Maintain your privacy
Every single one of us has a private life, away from what others see. You have a right to that privacy. If there is any information you feel like you want to keep to yourself, you don't have to share it. Just because someone asks you a question, does not mean you need to answer it. I choose not to answer questions I don't feel comfortable answering or I feel are invasive. I artfully change the subject back to them (people love talking about themselves!), I quickly nip to the loo as they ask or if I am really under the spotlight, I give a very vague and short answer or simply say that I don't want to talk about it and then walk away for a few minutes to avoid the tension, returning to a nicer conversation. This way, I keep the parts of my life that I don't want to share to myself and I side step the awkwardness in the nicest way I can.
Create a base of safety
Usually, when I go to family events, I tend to choose the people that I want to spend the most time with. These are people who know me, accept me, are kind to me and make me feel safe. Everyone else, I'll either make small talk with or a little catch-up or I'll steer clear from altogether. This way, I am in control of who I want to speak to and when. I am in control of who I spend my time and energy on. Knowing that I have people who can give me this safety, I know that I have a base I can come back to if things get a little to much.
I avoid being involved in drama at all costs. So when I feel like I am getting reeled in to someone's drama, I walk away. Drama sucks the energy from me and it negatively effects my health physically and mentally. So I feel like I waste myself on a situation which has nothing to do with me and is usually made to be larger than it is. To maintain your health, your positive mindset and to keep yourself feeling like yourself, don't get involved in drama!

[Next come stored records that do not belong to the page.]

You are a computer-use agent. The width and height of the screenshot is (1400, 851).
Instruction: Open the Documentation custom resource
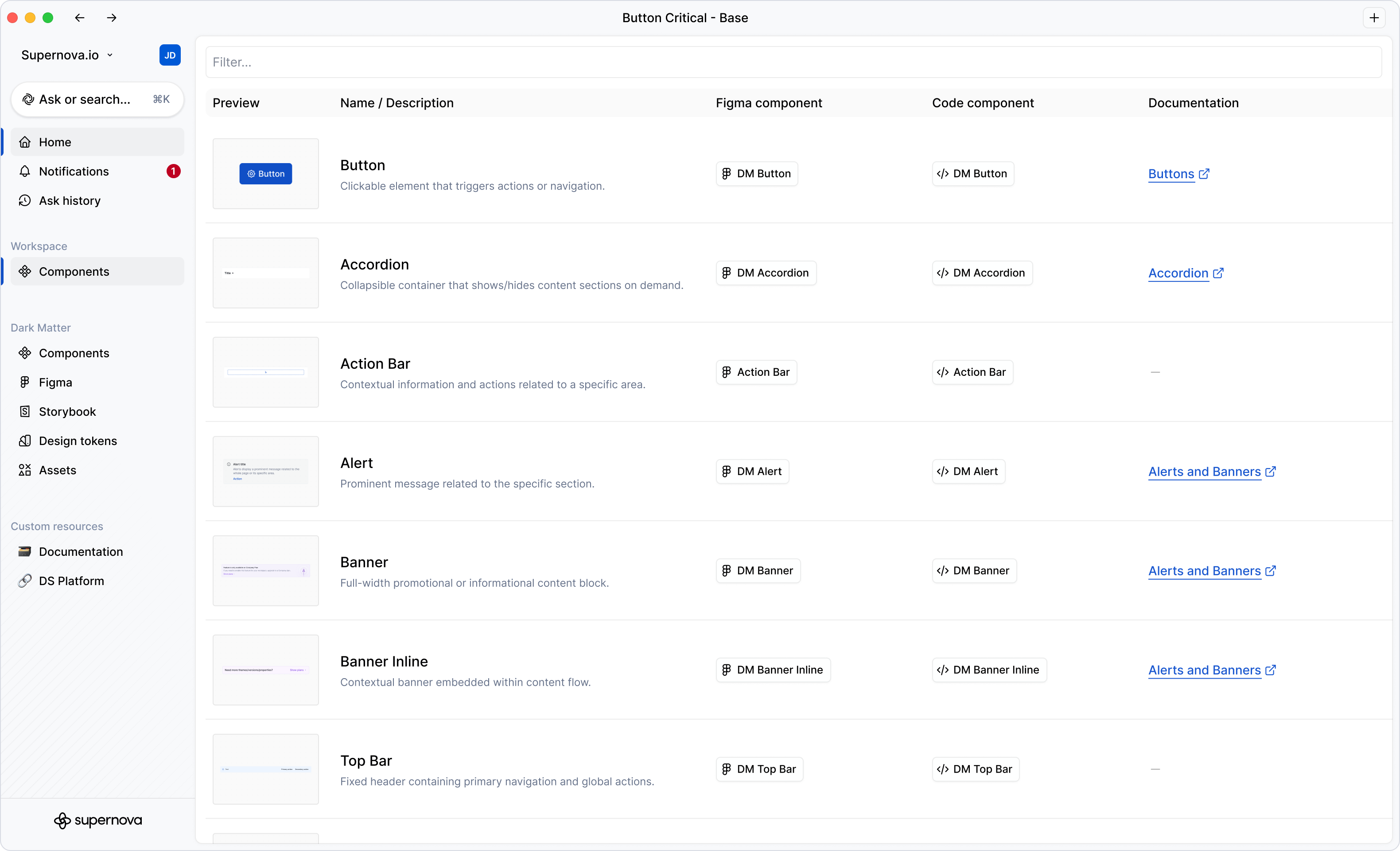[81, 551]
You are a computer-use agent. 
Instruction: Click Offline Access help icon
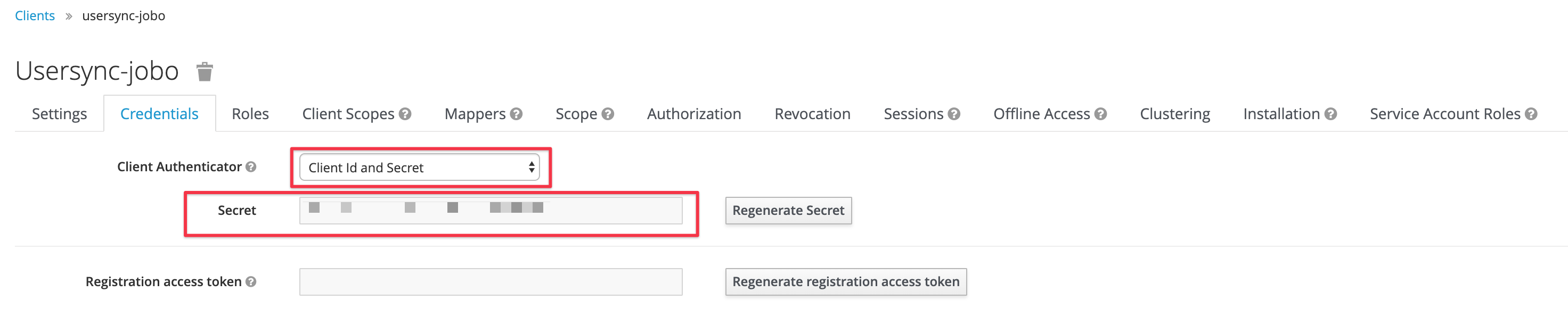[x=1100, y=114]
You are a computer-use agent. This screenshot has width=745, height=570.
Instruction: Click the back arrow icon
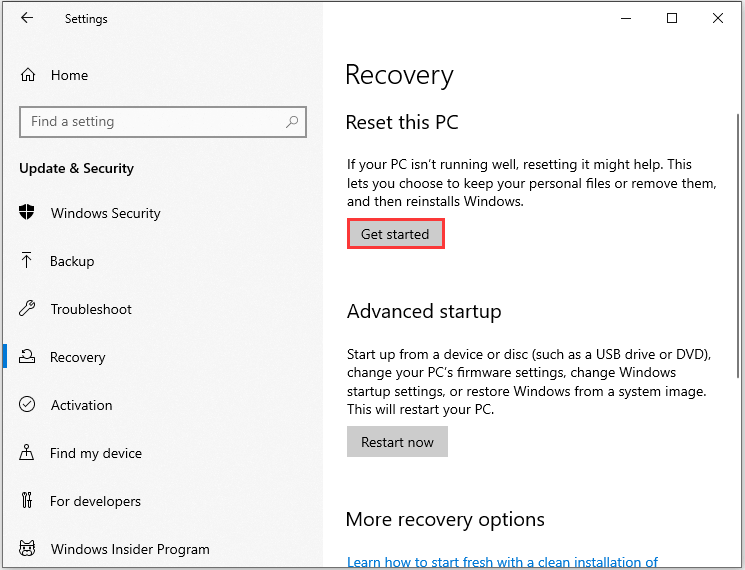point(27,18)
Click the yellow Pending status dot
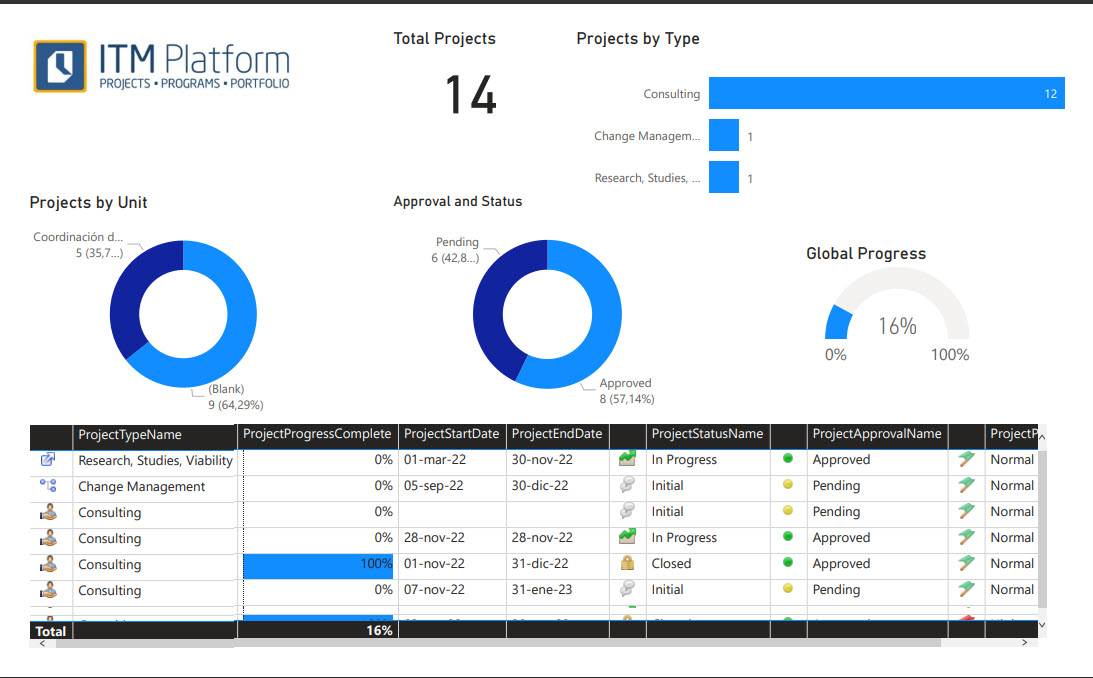This screenshot has width=1093, height=678. [x=788, y=485]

Set boundaries and expectations beforehand
Another way I get through these get togethers is to set boundaries and expectations before I go. If necessary, I tell certain loved ones what I will and will not accept. If they attempt to break these boundaries, I can then draw attention to the boundaries they agreed to keep and then enforce them again. They'll soon figure out where they can and cannot go - although it may take a few tries!
Know you can leave at any time
The last thing I will mention but also the most helpful for me is I know that I can leave, at any point. At any time I feel uncomfortable or upset, I can leave. Regardless of whether you are going to a place or are hosting yourself, know that it is in your power to end the event either by leaving or ending the event on your terms.
Find the little joys and be kind
Remember that even if you feel comfortable around family and you don't have these problems (which is great!), there may be members of your family who do feel like this. So try to be as understanding as you can. Allow your loved ones to have the time, space and freedom they need and to be aware of their needs. And be as kind and welcoming as you can be!
Also, be grateful for what you have. To be surrounded by loving people means you are very lucky indeed. Feel that. And don't forget to notice the little joys during the festive period. Do the things and be with the people you love!
I truly hope that you have a wonderful Christmas with your loved ones and remember to preserve your mental health, maintain your personal space and set boundaries if things get a little too much.